A B C D E F G H I J K L M N O P Q R S T U V W X Y Z
grandfather clause
A provision in a new law that limits its application to people who are new to the system; people already in the system are exempt from the new regulation. For example, when Washington, D.C. raised its drinking age from 18 to 21, people between those ages, who could drink under the old law, were allowed to retain the right to legally consume alcohol under a grandfather clause.
grant deed
A deed containing an implied promise that the person transfering the property actually owns the title and that it is not encumbered in any way, except as described in the deed. This is the most commonly used type of deed. Compare quitclaim deed.
grantor
Someone who creates a trust. Also called a trustor or settlor.
grantor retained income trust
Irrevocable trusts designed to save on estate tax. There are several kinds; with all of them, you keep income from trust property, or use of that property, for a period of years. When the trust ends, the property goes to the final beneficiaries you've named. These trusts are for people who have enough wealth to feel comfortable giving away a substantial hunk of property. They come in three flavors: Grantor-Retained Annuity Trusts (GRATs), Grantor-Retained Unitrusts (GRUTs) and Grantor-Retained Income Trusts (GRITs).
gravamen
The essential element of a lawsuit. For example, the gravamen of a lawsuit involving a car accident might be the careless driving of the defendant.
green card
The well-known term for an Alien Registration Receipt Card. This plastic photo identification card is given to individuals who are legal permanent residents of the United States. It serves as a U.S. entry document in place of a visa, enabling permanent residents to return to the United States after temporary absences. The key characteristic of a green card is that it allows the holder to live permanently in the United States. Unless you abandon your residence or violate certain criminal or immigration laws, your green card can never be taken away. Possession of a green card also allows you to work in the United States legally. Those who hold green cards for a certain length of time may eventually apply for U.S. citizenship. Green cards have an expiration date of ten years from issuance. This does not mean that your permanent resident status expires. You must simply apply for a new card.
greenmail
A situation in which a person or entity buys enough stock in a company to threaten a hostile takeover. The person or entity can greenmail the victim company into buying back its stock at a higher price in order to avoid the takeover.
gross estate
For federal estate tax filing purposes, the total of all property owned at death, without regard to any debts or liens against the property or the costs of probate. Taxes are due only on the value of the property the person actually owned (the net estate) plus the amount of any taxable gifts made during life. In a few states, the gross estate is used when computing attorney fees for probating estates; the lawyer gets a percentage of the gross estate.
gross lease
A commercial real estate lease in which the tenant pays a fixed amount of rent per month or year, regardless of the landlord's operating costs, such as maintenance, taxes and insurance. A gross lease closely resembles the typical residential lease. The tenant may agree to a "gross lease with stops," meaning that the tenant will pitch in if the landlord's operating costs rise above a certain level. In real estate lingo, the point when the tenant starts to contribute is called the "stop level," because that’s where the landlord’s share of the costs stops.
grounds for divorce
Legal reasons for requesting a divorce. All states require a spouse who files for divorce to state the grounds, court and whether requesting a fault divorce or a no-fault divorce.
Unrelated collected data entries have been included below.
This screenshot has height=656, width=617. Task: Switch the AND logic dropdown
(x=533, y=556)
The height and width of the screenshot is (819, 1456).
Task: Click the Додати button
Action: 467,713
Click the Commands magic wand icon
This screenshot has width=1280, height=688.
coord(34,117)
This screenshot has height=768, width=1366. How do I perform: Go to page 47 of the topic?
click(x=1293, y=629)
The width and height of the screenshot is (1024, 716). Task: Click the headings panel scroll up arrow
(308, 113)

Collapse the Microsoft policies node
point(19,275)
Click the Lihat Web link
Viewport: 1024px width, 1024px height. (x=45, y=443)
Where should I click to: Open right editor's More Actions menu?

group life or group health insurance
A single policy under which individuals in a group--for example, employees--and their dependents are covered.
guaranteed reservation
A hotel or rental car reservation secured by a credit card number. In exchange for your card number, the hotel or rental agency promises to have a room or vehicle for you no matter when you show up. If you have a guaranteed reservation with a hotel, it must provide you with a room, either at that hotel or at another comparable establishment. If you have a guaranteed reservation with a car agency, it must provide you with a vehicle. The downside of a guaranteed reservation is that if you don't show up and haven't cancelled your reservation, you will be billed for one night in the room or one day's use of the vehicle.
guarantor
A person who makes a legally binding promise to either pay another person's debt or perform another person's duty if that person defaults or fails to perform. The guarantor gives a "guaranty," which is an assurance that the debt or other obligation will be fulfilled.
guaranty
When used as a verb, to agree to pay another person's debt or perform another person's duty, if that person fails to come through. As a noun, the written document in which this assurance is made. For example, if you cosign a loan, you have made a guaranty and will be legally responsible for the debt if the borrower fails to repay the money as promised. The person who makes a guaranty is called the guarantor. Also known as a guarantee or warranty.
guardian
An adult who has been given the legal right by a court to control and care for a minor or her property. Someone who looks after a child's property is called a "guardian of the estate." An adult who has legal authority to make personal decisions for the child, including responsibility for his physical, medical and educational needs, is called a "guardian of the person." Sometimes just one person will be named to take care of all these tasks. An individual appointed by a court to look after an incapacitated adult may also be known as a guardian, but is more frequently called a conservator.